As much as I love the look of suede, from someone who comes from a snowy climate, I know just as well as anyone suede boots aren’t the most practical items of a woman’s (or man’s) closet. Over the years, I’ve learned how to best care for suede, and I thought I would share some of that have worked for me in preserving the look and feel of newly purchased suede!
My best tip? Protect and avoid. I just purchased this spray by Scotchguard, and I have to say, that it works pretty well (note, however, that this spray could darken the suede if you are not careful). Although this protectant is to make suede water resistant, I still would not voluntarily submerse my boots in ankle deep slush and water to be on the safe side.
Although difficult when the ground is always wet throughout the winter like it is in Toronto, but I try and avoid wearing suede boots if there is any moisture on the ground or threat of precipitation. And even if there is not any moisture on the ground, if you are a driver, beware! Those car mats are still wet! I learned the hard way with my little suede booties:
Notice the fading on the heel of my right boot (the “driving foot”). It made me very sad when I discovered the fading, and at first, couldn’t figure out what had happened. On the bright side, I found this powder dye by Fiebing that works wonderfully to re-dye faded suede. I was surprised that the dye was in fact liquid, but it works without napping the suede. It probably has a lot to do with this cute little wool applicator, or dauber, it comes with:
To use this, clean the suede to remove dirt and debris. I use a brush similar to this one. I also have an gum/eraser type (which I cannot find) but it also works fairly well to remove dirt. Comparing the brush to the gummy, the four-sided brush is more functional as the curved edge can reach into grooves and crevices of footwear that are difficult to reach.
After cleaning the suede, dip the applicator into the dye and remove the excess. I did so by patting it into the paper I used to protect my surface. I then dabbed the dauber on to the suede. I was somewhat light-handed, but went over the areas again later, where I felt like it could use more color. I let dry for an hour or so and repeated the steps.

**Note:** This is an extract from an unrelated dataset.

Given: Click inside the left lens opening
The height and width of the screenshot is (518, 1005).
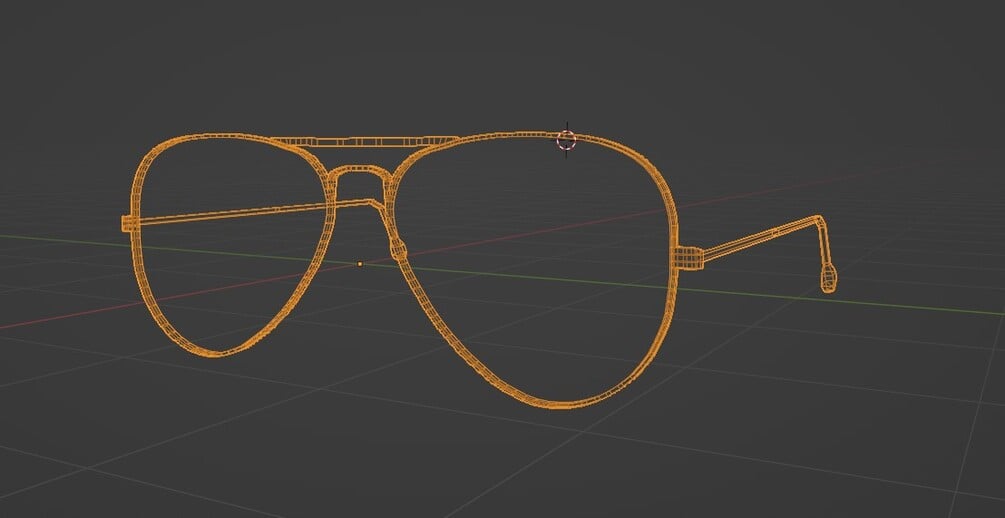Looking at the screenshot, I should [x=231, y=269].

After drying, use the brush to “restore” the nap of the leather. I like to brush in one direction, and made sure not to rub too hard to actually remove the nap.
Much better! I then spray my boots with Scotchguard to repel moisture and prevent salt stains. Because these boots are black, I sprayed pretty liberally, but still gave it quite a bit of distance between the bottle and the boot as the liquid came out in quite a strong burst rather than a light mist.
For lighter colors that you don’t want to darken, I would give it a very good distance and spray very lightly, repeating several times, while allowing to dry in between treatments. And when I say distance, I mean like a foot and a half. The suede may darken temporarily, but as long as the suede is just slightly damp, it will likely return to its original color. Clean and protect suede regularly.
And there we go! Your suede is ready to take on the world!
Do you have tips for caring for suede?